Etosha's waterholes are justifiably famous for the incredible wildlife spectacles that they offer, and our visit to Goas waterhole near Halali shows just how good it can get! Goas is an artesian spring which rises and fills a large, shallow pool and then seeps downhill through a marshy area to form a second body of open water. As we arrived, a herd of springbok were milling around near the lower pool. They were obviously alert, and we initially thought that it was the single spotted hyena feeding on the remains of a black-faced impala that was causing their concern. However, a scan towards the top pool soon located the real reason. A pride of at least 8 lions were enjoying the early sun and lay scattered around the area in the typical sprawled poses that only these contented big cats seem to manage. Meanwhile, at the lower pool, a hungry black-backed jackal and two optimistic Bateleur Eagles watched as the hyena made short work of the lions' leavings.

A solitary black (or hook-lipped) rhinoceros was enjoying a quiet drink at the top pool—either oblivious to or unconcerned by the proximity of the lions, and we decided to drive closer. No sooner were we positioned when a small breeding herd of 10 elephants appeared and made a beeline for the pool in front of us. Their route took them very close to the dozing lions, and suddenly a group of very wide-awake cats were heading for cover! For the next ten minutes we were treated to the antics of the elephants as they drank, played, and sprayed themselves with cooling water and mud. Throughout the bustle, a stream of brightly colored small seedeaters ran the gauntlet of a hunting Southern Pale Chanting-Goshawk and a Shikra to snatch a few precious sips of water.
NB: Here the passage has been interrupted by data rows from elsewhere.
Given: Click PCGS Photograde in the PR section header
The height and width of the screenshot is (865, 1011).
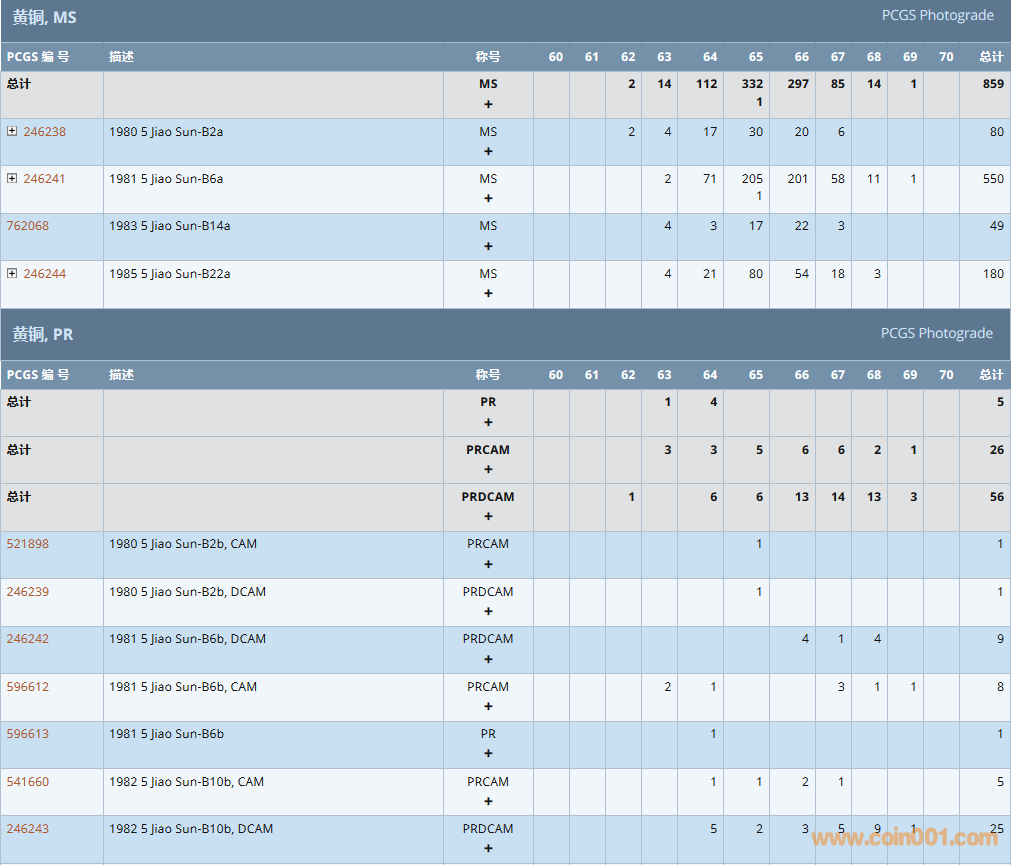Looking at the screenshot, I should (937, 333).
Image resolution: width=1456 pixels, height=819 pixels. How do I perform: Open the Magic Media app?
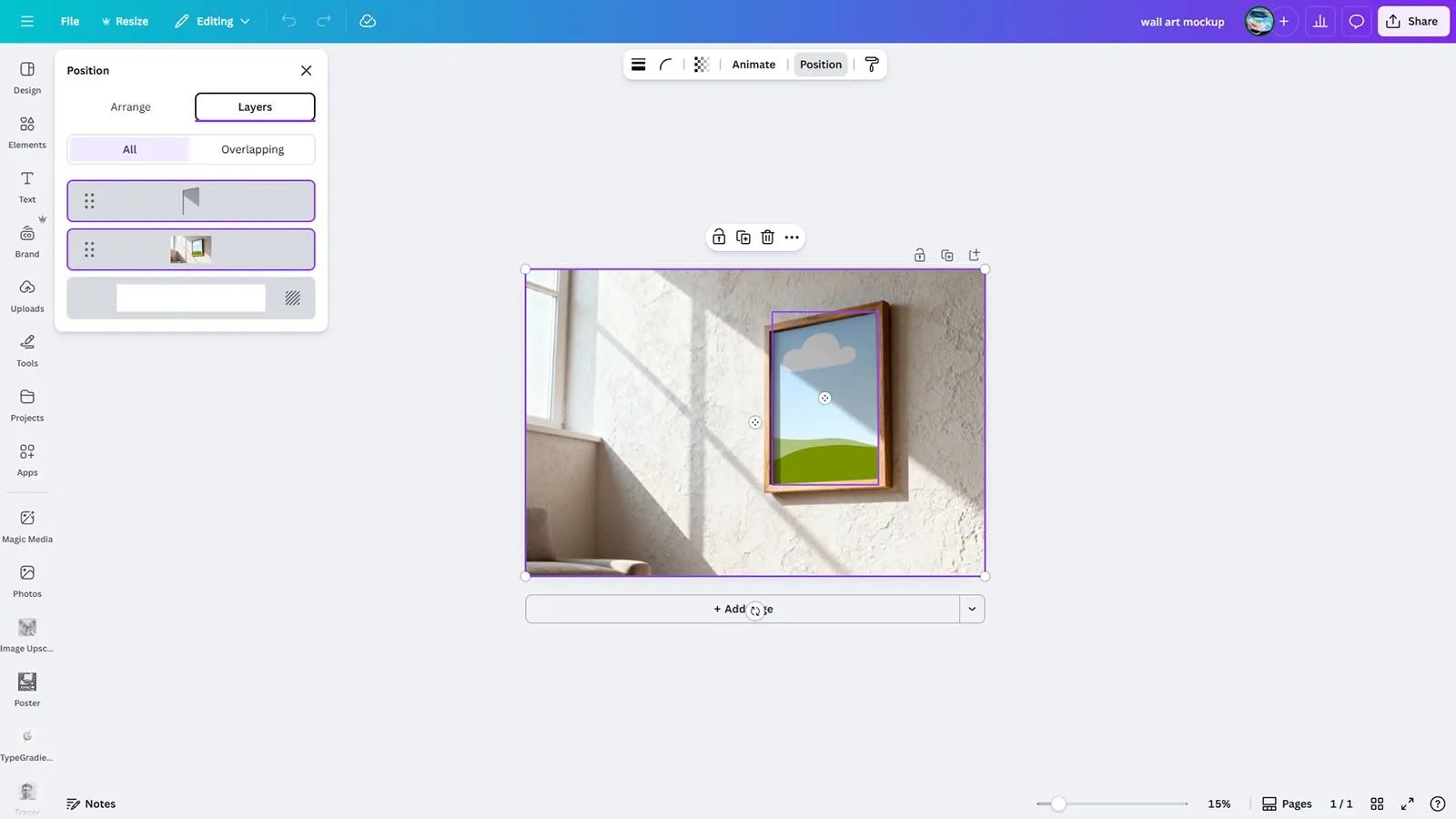pos(27,525)
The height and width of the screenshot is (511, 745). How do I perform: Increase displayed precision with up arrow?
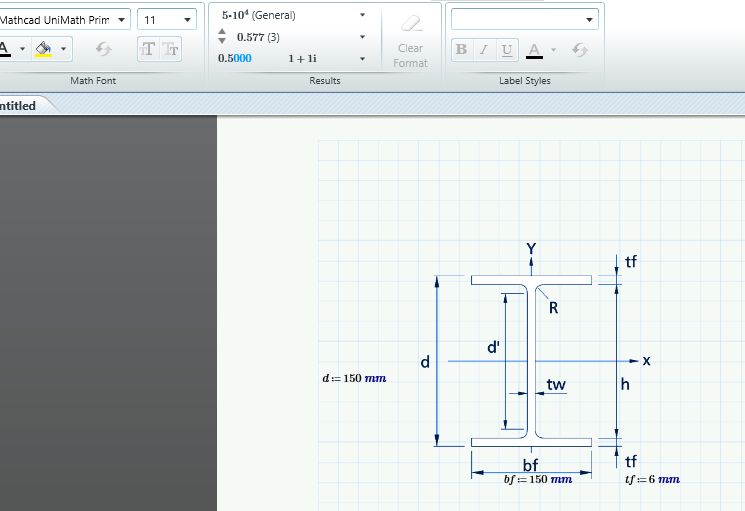[x=222, y=32]
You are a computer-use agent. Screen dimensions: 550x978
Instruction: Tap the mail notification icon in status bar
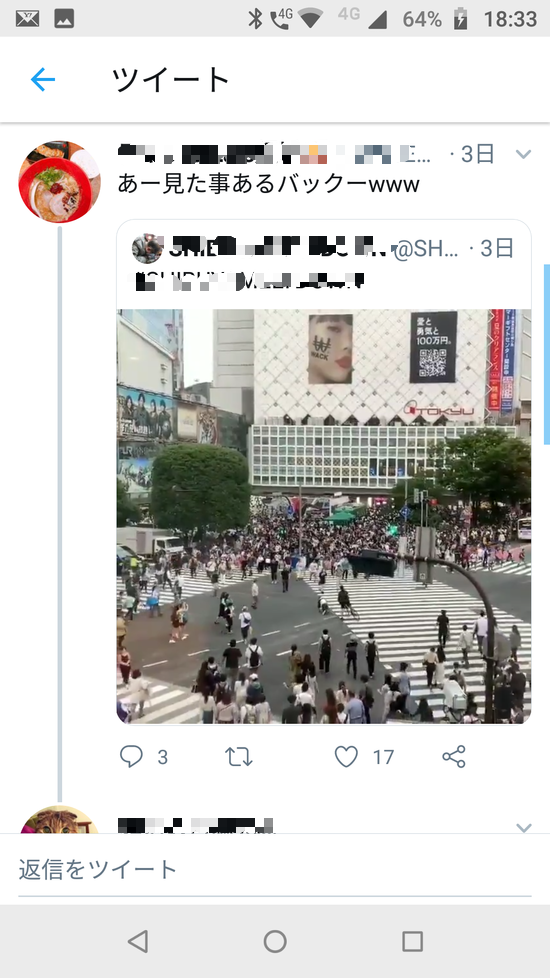coord(27,19)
The elephants slowly moved off into the tree line…while down at the lower pool a procession of greater kudu, black-faced impala, and springbok came in to slake their thirst, all the while keeping a wary eye open for any threat!

Xakanaxa in Moremi National Park in Botswana's Okavango Delta has always been good to us on these tours, but this year it certainly outdid even our wildest expectations! The flood season this year has been higher than in the past forty years, and many of the access roads were flooded. As a result, we took a different route from the airstrip into camp. Our driver, Ollie, noticed fresh leopard tracks crossing the road and, looking around, noticed a pair of these exquisite cats high up in a large jackalberry tree. The female soon left, "flowing down the trunk of the tree like honey," leaving the male draped over a branch. After a few minutes she was back however—shimmying effortlessly up the tree to rejoin her mate. She nuzzled his face briefly before prostrating herself on the branch in front of him and allowing him to mate with her. After a brief pause, the process was repeated—we were close enough to hear his growling, and then both animals slipped effortlessly down the tree and disappeared into the grass. WOW! This was Frances' fifth trip looking for leopard, and she had seen her first (and second) actually mating! And we hadn't even reached camp yet!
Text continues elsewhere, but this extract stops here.